_BRANO CITATO_

◇ ◇ ◇ ◇ ◇ ◇ ◇

Per libero arbitrio si intende la possibilità di scegliere preferendo un’opzione piuttosto che un’altra. Dal punto di vista filosofico, Søren Kierkegaard afferma che non solo l’uomo è libero di scegliere, ma è addirittura obbligato a farlo, e che ogni scelta plasmerà il suo futuro e il mondo che lo circonda. Questo “obbligo a scegliere” implica quindi che sia impossibile non essere liberi.

Dal punto di vista della fisica, è possibile cercare una risposta a questa domanda ricordando che, durante il suo dibattito con Niels Bohr, contestando la meccanica quantistica, Einstein disse una frase diventata celebre nella storia della fisica: “Dio non gioca a dadi con l’Universo”. Einstein credeva infatti nel determinismo: la meccanica newtoniana sembra supportare il concetto che tutto nell’Universo segua un rigido percorso di causa ed effetto. Se infatti si conosce la posizione e la velocità di tutte le particelle nell’universo, allora si potrebbe teoricamente prevedere qualsiasi cosa che accadrà. Questa visione suggerisce che il libero arbitrio è un’illusione e che tutte le scelte che si fanno sono predeterminate. Ma la meccanica quantistica si oppone a questa idea: nella scala più piccola della materia, le particelle sembrano comportarsi in modo completamente imprevedibile, governate appunto dalla probabilità. Per esempio, il principio di indeterminazione di Heisenberg afferma che non si può conoscere contemporaneamente la posizione e la velocità del moto di una particella in ogni istante. Questa randomicità ha portato a chiedersi se effettivamente il libero arbitrio sia un’illusione. Tuttavia, l’aleatorietà nella meccanica quantistica non implica necessariamente la “libertà di scelta”. Se è vero che le decisioni della mente sono influenzate da processi quantistici, ciò potrebbe semplicemente significare che le azioni di una persona sono casuali e non scelte volontarie.

◇ ◇ ◇ ◇ ◇ ◇ ◇

_RACCOLTA DATI_
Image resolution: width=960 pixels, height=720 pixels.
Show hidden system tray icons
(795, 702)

◇ ◇ ◇ ◇ ◇ ◇ ◇

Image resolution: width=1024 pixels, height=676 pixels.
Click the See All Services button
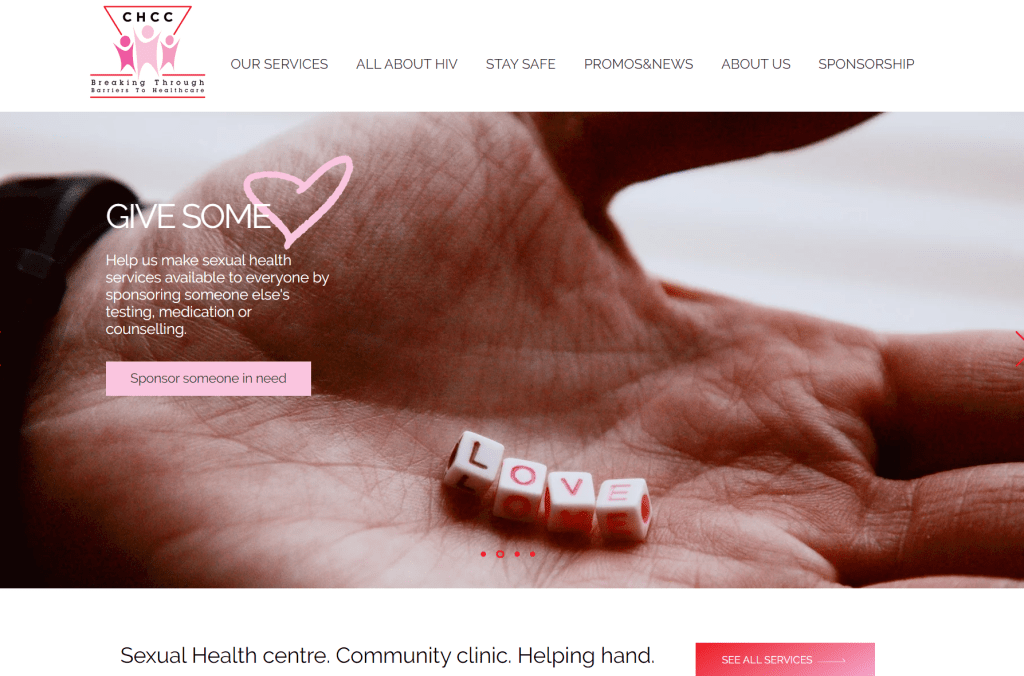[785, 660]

◇ ◇ ◇ ◇ ◇ ◇ ◇

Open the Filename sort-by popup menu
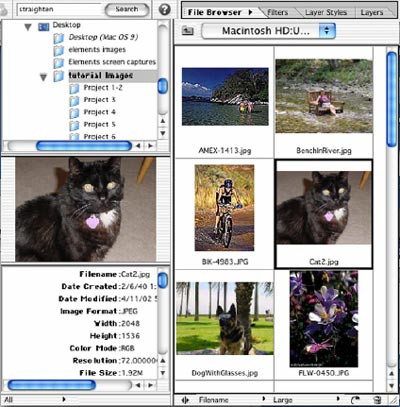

◇ ◇ ◇ ◇ ◇ ◇ ◇

_ELENCO ATTIVITÀ_
1/ Riporta il brano sul libero arbitrio da "Per libero arbitrio" a "non essere liberi.".
2/ Nel brano sul libero arbitrio, con chi discuteva Einstein quando disse "Dio non gioca a dadi con l'Universo"?
3/ Riprendi il brano sul libero arbitrio subito dopo la sua ultima frase e vai avanti a scriverlo.
Il materiale non ha alcun legame con il brano sul libero arbitrio.

_RISPOSTE AGLI ESERCIZI_
1/
Per libero arbitrio si intende la possibilità di scegliere preferendo un’opzione piuttosto che un’altra. Dal punto di vista filosofico, Søren Kierkegaard afferma che non solo l’uomo è libero di scegliere, ma è addirittura obbligato a farlo, e che ogni scelta plasmerà il suo futuro e il mondo che lo circonda. Questo “obbligo a scegliere” implica quindi che sia impossibile non essere liberi.

2/ Con Niels Bohr.

3/
Dal punto di vista medico scientifico, risulta rilevante menzionare un esperimento compiuto dal  neurofisiologo e psicologo americano Benjamin Libet, che ha permesso di misurare l’intervallo di tempo tra la volontà di compiere un’azione e l’attivazione cerebrale necessaria per eseguirla. Durante l’esperimento, il soggetto doveva osservare un punto in movimento lungo un cerchio numerato e doveva decidere quando fermarlo. In questo modo si poteva confrontare l’istante in cui si decideva di fare il movimento con il momento in cui il cervello aveva iniziato ad attivarsi. I risultati furono sorprendenti: l’attivazione cerebrale precedeva la consapevolezza della decisione di quasi mezzo secondo. Quindi il cervello si attiva prima che la persona sappia di voler fare quel movimento.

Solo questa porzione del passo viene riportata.